Mientras andaba lentamente hacia la oficina, solo, pude adivinar qué fue lo que había convencido a Jason que era hora de coger sus cosas e irse. Si había estado debajo de la marquesina de las ventanas abiertas, agazapado a unos metros de la cama, habría oído una conversación sobre el asesinato de Cal. Una pequeña gratificación para el inquieto voyeur del atracadero. Un poco de ventaja en su bicicleta azul. Me pregunté si habría envuelto la guitarra en plástico para protegerla.

Puse a Cindy al tanto y esperamos a Ollie. Volvió muy agitado y acalorado.

—Allí no —dijo—. Betty no se ha… ido a trabajar aún. Dice… que no ha., visto a Jason.

Después que Oliver se fue, Cindy dijo:

—Tú no crees que Jason… pudiera haber oído, ¿verdad?

—Podría ser. Sabría que tú le ibas a hablar a Scorf.

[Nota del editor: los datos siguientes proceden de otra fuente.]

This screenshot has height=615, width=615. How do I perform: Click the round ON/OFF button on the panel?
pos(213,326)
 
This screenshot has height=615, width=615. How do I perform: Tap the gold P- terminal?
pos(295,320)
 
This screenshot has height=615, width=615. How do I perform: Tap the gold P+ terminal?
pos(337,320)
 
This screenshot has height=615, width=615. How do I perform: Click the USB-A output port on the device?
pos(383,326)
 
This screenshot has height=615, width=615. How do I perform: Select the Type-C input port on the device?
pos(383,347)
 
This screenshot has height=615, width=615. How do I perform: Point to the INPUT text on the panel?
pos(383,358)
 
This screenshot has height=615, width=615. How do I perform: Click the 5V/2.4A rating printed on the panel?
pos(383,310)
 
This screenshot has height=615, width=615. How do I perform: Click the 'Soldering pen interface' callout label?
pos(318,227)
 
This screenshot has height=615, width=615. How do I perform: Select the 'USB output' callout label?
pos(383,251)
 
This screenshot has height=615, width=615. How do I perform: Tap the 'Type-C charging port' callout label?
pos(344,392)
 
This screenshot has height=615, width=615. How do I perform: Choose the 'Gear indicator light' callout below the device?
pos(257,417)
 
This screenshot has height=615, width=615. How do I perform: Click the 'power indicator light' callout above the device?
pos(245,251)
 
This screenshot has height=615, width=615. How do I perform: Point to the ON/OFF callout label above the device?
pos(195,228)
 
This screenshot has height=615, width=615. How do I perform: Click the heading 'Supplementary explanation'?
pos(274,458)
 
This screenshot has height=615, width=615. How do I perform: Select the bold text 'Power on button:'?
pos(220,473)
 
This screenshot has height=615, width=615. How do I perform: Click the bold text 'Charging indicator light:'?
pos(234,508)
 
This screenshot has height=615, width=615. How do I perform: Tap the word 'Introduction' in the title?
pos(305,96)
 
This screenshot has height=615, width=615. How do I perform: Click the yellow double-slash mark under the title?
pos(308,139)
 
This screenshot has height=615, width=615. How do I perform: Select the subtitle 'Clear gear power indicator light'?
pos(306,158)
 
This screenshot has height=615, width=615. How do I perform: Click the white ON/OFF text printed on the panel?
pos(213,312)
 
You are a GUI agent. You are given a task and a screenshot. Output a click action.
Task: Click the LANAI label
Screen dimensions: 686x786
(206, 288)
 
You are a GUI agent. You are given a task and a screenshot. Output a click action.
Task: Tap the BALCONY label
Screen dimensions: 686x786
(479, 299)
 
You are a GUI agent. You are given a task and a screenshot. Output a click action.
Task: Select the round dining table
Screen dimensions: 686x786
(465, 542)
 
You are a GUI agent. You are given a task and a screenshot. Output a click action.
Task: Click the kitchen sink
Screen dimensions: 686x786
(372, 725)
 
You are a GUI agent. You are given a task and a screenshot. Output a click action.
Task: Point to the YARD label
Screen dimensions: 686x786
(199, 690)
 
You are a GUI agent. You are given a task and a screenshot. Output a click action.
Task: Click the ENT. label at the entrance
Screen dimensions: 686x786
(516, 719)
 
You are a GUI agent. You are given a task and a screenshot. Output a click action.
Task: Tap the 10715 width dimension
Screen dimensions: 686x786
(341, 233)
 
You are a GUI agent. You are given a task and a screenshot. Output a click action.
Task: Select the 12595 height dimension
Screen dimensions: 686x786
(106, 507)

—Pero una persona… ¿huye en una bicicleta?

—Una persona huye en lo que sea que tenga a mano, si está ansiosa de huir.

—Me hace sentir… muy mal pensar que alguien haya estado escuchando.

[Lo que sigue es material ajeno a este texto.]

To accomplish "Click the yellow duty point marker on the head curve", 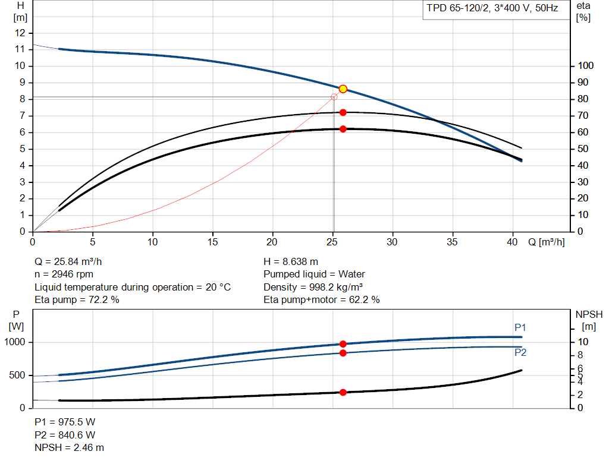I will pyautogui.click(x=343, y=89).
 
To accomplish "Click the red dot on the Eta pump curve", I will pyautogui.click(x=343, y=112).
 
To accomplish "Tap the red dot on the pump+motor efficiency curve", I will pyautogui.click(x=343, y=129).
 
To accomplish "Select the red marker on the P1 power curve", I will pyautogui.click(x=343, y=344).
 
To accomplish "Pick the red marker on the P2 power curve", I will pyautogui.click(x=343, y=353).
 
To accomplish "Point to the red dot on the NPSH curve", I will pyautogui.click(x=343, y=392).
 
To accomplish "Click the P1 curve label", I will pyautogui.click(x=520, y=327).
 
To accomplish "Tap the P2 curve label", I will pyautogui.click(x=520, y=352).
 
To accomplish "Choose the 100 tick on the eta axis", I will pyautogui.click(x=586, y=66).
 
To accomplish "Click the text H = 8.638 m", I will pyautogui.click(x=290, y=261).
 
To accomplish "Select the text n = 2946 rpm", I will pyautogui.click(x=64, y=274).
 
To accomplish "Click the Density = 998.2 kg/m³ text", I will pyautogui.click(x=313, y=287).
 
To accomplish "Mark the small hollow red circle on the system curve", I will pyautogui.click(x=334, y=97).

—Ollie dice que Jason estaba siempre rondando.

—¡Pero parecía tan agradable!

—Nos gusta la gente a quienes les gustamos.

—Supongo que sí. ¡Maldición! ¿El teléfono? Seguro que sí. Aquí está la guía.

Llamé a las oficinas de Frederick Van Harn, procurador público, en el edificio Kaufman. Una muchacha de voz suave me contestó diciendo el número que yo había marcado.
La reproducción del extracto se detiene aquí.